> TEXTO DO EXERCÍCIO
────

Agora vale ressaltar: em um campeonato normal, onde precisasse de 45 pontos para não ser rebaixado, o Bahia iria pra segundona com rodadas de antecedência. Felizmente, a dor de barriga metafórica veio na temporada onde outras agremiações não tiveram a mesma sorte de ‘chegar em casa’. De repente, faltavam 6 pontos de ônibus para o Vasco, 8 pro Goiás e deu tudo errado antes mesmo de descer do buzu.
Respiro de alívio dado, é hora de repensar. Filipe Ret afirma em sua música ‘Neurótico de Guerra’ que ‘’pra ser bom é preciso sentir raiva da mediocridade’’. Chegou a hora do Bahia parar de ser grato a alguns atletas. E outros deveriam, simplesmente, serem desligados sem maior alarde. Urge uma reformulação no elenco tricolor. É preciso soltar a mão da mediocridade e dar-lhe um bico pra longe. Quem virá para ocupar o lugar, é outra história. Hoje no Bahia dispensar é o mais importante.
São três anos acumulando fracassos. Se gabando, com um sorriso amarelo, de ganhar um título que já não significa mais nada para o clube. É mais fácil dizer quem merece ficar no Bahia do que quem deveria sair, a lista é bem menor. Em um time campeão, somente Gilberto, Gregore e Indio Ramirez conseguiriam jogar. Em um elenco campeão, a lista pode aumentar para os combativos Nino Paraíba, Ernando e Rossi, para o chinelinho, porém, talentoso Rodriguinho, que foi a chave que abriu o cadeado fictício que proporcionou o encontro ao paraíso, para o ‘perninha do c%$4!’ que se chama Daniel que só precisa tirar essa marrinha boba para ser um grande jogador e, sendo muito benevolente, com algumas outras peças que poderiam agregar no banco como Douglas e Ramon. Atletas da base como Patrick, Marcelo Ryan, Luiz Phellipe e Thiago não entram em análise, são joias do clube que devem ser tratados com carinho e paciência.

────

> DADOS A SEGUIR
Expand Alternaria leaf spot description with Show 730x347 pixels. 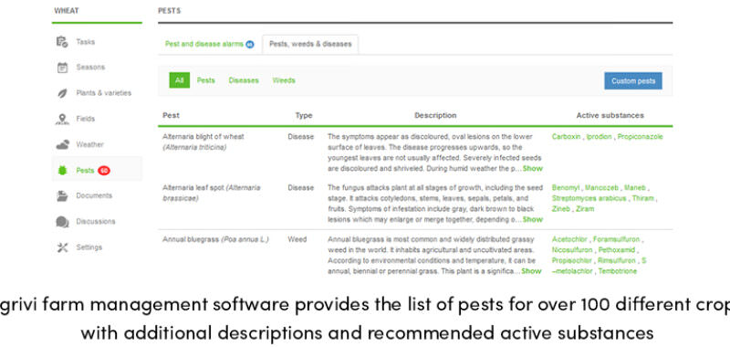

────

> TAREFAS A CUMPRIR
[1] Transcreva literalmente o trecho do texto sobre o Bahia que começa em "Agora vale ressaltar: em" e termina em "o mais importante.".
[2] Por que, segundo o texto sobre o Bahia, os atletas da base ficam fora da análise? Responda em uma a três frases.
A listagem é um material à parte, sem ligação com o texto.

> SOLUÇÕES DOS PROBLEMAS
[1]
Agora vale ressaltar: em um campeonato normal, onde precisasse de 45 pontos para não ser rebaixado, o Bahia iria pra segundona com rodadas de antecedência. Felizmente, a dor de barriga metafórica veio na temporada onde outras agremiações não tiveram a mesma sorte de ‘chegar em casa’. De repente, faltavam 6 pontos de ônibus para o Vasco, 8 pro Goiás e deu tudo errado antes mesmo de descer do buzu.
Respiro de alívio dado, é hora de repensar. Filipe Ret afirma em sua música ‘Neurótico de Guerra’ que ‘’pra ser bom é preciso sentir raiva da mediocridade’’. Chegou a hora do Bahia parar de ser grato a alguns atletas. E outros deveriam, simplesmente, serem desligados sem maior alarde. Urge uma reformulação no elenco tricolor. É preciso soltar a mão da mediocridade e dar-lhe um bico pra longe. Quem virá para ocupar o lugar, é outra história. Hoje no Bahia dispensar é o mais importante.

[2] Atletas da base como Patrick, Marcelo Ryan, Luiz Phellipe e Thiago não entram em análise porque são joias do clube. Por isso, devem ser tratados com carinho e paciência.